**** Extracted material

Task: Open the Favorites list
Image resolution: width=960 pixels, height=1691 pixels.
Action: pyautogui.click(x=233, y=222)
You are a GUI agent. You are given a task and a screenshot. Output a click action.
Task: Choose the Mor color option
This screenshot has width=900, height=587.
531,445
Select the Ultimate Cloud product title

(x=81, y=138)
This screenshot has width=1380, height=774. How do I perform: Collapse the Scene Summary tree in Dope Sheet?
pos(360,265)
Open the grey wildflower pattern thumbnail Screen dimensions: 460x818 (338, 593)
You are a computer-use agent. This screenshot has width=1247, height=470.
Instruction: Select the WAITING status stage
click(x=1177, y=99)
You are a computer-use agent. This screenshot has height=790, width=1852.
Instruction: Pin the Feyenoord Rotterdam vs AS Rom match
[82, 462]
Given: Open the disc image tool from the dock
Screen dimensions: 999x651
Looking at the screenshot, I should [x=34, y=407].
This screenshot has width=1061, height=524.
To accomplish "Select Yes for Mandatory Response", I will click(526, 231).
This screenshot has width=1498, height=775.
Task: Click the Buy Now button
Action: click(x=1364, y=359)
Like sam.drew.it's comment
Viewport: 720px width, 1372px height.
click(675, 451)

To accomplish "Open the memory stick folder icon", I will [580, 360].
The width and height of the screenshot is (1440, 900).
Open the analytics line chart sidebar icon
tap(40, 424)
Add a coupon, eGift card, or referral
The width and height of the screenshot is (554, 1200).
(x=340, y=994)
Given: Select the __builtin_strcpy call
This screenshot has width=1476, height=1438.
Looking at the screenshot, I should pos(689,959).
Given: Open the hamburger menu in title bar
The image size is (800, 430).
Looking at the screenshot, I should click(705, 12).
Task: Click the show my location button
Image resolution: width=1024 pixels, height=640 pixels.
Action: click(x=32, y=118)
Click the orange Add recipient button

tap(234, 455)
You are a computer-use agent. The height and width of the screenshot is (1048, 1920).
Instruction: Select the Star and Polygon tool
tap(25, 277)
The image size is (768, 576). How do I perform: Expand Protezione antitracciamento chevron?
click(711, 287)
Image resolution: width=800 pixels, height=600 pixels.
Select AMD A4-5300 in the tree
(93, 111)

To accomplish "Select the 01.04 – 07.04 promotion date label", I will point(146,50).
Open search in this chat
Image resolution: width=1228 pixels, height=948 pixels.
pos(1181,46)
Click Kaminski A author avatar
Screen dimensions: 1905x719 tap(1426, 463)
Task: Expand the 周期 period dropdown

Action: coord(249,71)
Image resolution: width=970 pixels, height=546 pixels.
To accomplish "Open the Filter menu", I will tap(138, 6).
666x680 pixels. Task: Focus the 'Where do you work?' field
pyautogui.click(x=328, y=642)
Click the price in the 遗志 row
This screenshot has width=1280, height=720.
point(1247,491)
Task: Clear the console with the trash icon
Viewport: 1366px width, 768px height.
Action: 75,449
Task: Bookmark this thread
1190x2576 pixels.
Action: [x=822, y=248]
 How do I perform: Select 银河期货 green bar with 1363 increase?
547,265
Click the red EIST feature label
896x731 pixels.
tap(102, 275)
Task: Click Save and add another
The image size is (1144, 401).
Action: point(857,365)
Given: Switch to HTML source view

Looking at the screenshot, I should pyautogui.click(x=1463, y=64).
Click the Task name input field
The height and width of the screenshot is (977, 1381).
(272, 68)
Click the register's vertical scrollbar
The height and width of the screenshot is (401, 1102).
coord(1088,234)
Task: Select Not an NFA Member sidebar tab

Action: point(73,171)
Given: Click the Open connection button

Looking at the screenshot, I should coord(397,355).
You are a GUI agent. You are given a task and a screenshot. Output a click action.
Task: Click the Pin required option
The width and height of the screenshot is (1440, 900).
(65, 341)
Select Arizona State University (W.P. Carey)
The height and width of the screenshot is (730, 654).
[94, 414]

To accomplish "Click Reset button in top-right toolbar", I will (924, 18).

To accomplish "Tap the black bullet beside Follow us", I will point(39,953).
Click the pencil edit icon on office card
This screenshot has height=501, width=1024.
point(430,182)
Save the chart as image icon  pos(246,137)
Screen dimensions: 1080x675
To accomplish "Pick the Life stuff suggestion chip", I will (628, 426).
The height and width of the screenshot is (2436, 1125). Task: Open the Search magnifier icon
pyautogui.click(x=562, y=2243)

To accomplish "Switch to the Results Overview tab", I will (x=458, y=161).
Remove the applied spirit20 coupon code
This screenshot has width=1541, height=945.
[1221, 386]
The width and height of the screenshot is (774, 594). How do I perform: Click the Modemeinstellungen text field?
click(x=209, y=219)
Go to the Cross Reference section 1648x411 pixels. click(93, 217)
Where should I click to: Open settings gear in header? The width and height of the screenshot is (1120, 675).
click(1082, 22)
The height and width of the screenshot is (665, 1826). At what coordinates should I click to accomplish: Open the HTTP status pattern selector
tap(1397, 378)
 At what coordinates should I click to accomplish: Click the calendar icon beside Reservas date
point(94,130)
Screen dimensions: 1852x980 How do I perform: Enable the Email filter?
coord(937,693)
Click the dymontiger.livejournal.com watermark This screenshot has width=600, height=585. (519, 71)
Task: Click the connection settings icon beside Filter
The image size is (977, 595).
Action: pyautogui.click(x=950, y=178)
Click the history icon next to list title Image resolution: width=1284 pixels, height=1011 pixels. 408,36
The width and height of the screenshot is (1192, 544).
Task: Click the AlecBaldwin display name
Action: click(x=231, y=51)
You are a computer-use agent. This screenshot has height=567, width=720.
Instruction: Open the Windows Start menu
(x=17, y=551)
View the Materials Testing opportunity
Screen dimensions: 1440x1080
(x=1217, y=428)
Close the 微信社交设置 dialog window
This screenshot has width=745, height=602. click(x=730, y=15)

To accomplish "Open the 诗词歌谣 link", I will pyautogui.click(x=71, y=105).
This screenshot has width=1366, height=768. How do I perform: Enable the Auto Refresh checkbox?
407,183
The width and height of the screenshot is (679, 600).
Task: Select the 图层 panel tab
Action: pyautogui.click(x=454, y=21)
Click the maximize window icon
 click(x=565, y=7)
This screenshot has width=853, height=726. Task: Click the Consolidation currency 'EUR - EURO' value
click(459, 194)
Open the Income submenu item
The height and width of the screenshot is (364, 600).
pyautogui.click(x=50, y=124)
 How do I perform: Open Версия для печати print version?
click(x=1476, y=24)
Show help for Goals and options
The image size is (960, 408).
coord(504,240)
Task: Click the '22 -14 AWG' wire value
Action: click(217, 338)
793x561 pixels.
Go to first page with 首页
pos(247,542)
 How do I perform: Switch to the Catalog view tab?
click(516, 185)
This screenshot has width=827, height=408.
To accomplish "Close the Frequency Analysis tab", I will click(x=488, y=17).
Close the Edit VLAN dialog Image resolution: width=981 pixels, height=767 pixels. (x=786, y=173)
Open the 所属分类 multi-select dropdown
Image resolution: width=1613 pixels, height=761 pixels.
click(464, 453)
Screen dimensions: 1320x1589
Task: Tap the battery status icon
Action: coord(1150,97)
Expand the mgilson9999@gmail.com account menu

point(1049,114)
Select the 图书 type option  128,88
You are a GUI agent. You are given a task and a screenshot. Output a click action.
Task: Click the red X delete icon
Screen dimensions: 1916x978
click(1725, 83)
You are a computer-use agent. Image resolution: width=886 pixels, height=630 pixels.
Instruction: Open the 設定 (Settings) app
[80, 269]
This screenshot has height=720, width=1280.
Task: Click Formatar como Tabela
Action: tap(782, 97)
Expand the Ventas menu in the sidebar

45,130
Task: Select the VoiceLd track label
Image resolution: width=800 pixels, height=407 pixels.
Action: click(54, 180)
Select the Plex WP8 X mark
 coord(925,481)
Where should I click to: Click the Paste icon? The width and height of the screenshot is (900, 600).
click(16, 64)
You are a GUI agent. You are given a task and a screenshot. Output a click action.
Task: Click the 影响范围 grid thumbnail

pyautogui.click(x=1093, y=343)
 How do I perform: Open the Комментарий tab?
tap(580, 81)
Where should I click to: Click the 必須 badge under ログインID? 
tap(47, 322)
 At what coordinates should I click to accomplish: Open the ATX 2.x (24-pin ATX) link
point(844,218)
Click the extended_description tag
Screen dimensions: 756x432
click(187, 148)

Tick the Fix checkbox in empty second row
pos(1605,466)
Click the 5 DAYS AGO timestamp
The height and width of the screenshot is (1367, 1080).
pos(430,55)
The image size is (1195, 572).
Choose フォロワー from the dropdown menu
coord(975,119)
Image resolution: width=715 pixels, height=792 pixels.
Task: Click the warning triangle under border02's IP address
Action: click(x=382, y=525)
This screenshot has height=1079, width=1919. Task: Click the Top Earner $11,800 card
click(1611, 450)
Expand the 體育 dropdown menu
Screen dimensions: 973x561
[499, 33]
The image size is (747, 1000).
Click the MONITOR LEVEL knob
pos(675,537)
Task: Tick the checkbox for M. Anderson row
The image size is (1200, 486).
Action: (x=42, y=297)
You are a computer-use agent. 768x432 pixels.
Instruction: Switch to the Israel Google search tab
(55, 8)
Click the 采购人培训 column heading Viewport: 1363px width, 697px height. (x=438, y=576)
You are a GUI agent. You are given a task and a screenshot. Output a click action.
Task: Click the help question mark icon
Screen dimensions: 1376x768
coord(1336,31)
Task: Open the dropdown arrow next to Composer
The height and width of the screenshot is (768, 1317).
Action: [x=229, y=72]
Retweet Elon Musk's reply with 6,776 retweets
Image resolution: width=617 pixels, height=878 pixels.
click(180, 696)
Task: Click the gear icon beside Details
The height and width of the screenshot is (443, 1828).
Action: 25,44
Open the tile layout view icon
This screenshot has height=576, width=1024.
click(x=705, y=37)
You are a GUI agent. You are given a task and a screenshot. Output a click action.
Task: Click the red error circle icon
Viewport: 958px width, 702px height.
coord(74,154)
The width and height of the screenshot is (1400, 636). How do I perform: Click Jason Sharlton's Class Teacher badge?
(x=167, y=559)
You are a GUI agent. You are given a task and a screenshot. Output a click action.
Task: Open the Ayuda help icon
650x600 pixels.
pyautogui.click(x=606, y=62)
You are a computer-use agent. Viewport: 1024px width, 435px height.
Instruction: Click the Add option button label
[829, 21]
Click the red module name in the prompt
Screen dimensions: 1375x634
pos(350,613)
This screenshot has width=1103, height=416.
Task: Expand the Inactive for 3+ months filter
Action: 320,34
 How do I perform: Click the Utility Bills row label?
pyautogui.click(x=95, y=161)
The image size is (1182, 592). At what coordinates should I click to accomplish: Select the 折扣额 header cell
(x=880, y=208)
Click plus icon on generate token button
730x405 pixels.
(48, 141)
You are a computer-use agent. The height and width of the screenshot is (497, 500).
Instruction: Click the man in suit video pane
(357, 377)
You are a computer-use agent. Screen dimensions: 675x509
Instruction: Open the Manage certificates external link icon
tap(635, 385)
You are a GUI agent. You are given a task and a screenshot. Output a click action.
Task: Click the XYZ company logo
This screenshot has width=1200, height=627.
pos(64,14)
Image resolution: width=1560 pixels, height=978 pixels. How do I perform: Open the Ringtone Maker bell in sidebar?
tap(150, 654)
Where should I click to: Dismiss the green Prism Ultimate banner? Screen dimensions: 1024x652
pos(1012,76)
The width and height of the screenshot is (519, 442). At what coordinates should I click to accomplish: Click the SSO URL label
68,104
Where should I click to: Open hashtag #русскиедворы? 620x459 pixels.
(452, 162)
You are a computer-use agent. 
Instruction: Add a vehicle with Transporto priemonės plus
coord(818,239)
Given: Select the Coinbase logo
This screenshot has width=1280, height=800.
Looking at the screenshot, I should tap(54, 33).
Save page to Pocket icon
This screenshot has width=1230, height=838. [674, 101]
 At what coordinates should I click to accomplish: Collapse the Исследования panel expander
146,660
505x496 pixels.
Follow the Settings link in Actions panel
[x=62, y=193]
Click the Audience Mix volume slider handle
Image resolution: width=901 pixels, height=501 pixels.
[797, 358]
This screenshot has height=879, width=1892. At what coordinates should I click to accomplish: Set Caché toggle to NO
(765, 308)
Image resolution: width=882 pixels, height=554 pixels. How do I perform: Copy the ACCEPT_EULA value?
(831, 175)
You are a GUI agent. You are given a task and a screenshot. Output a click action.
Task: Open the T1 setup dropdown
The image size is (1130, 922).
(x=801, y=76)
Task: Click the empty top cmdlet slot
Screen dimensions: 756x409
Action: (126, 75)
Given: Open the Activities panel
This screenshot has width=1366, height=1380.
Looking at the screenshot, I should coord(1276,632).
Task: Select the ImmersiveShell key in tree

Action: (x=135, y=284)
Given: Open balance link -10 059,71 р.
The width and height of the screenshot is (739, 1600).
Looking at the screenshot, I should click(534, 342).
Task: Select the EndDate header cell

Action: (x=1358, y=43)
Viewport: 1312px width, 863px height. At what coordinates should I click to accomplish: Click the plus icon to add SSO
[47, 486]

********

Copy out every line of the listing that contains the string "logo".

• Problem solution
Task: Click the XYZ company logo
Given: Select the Coinbase logo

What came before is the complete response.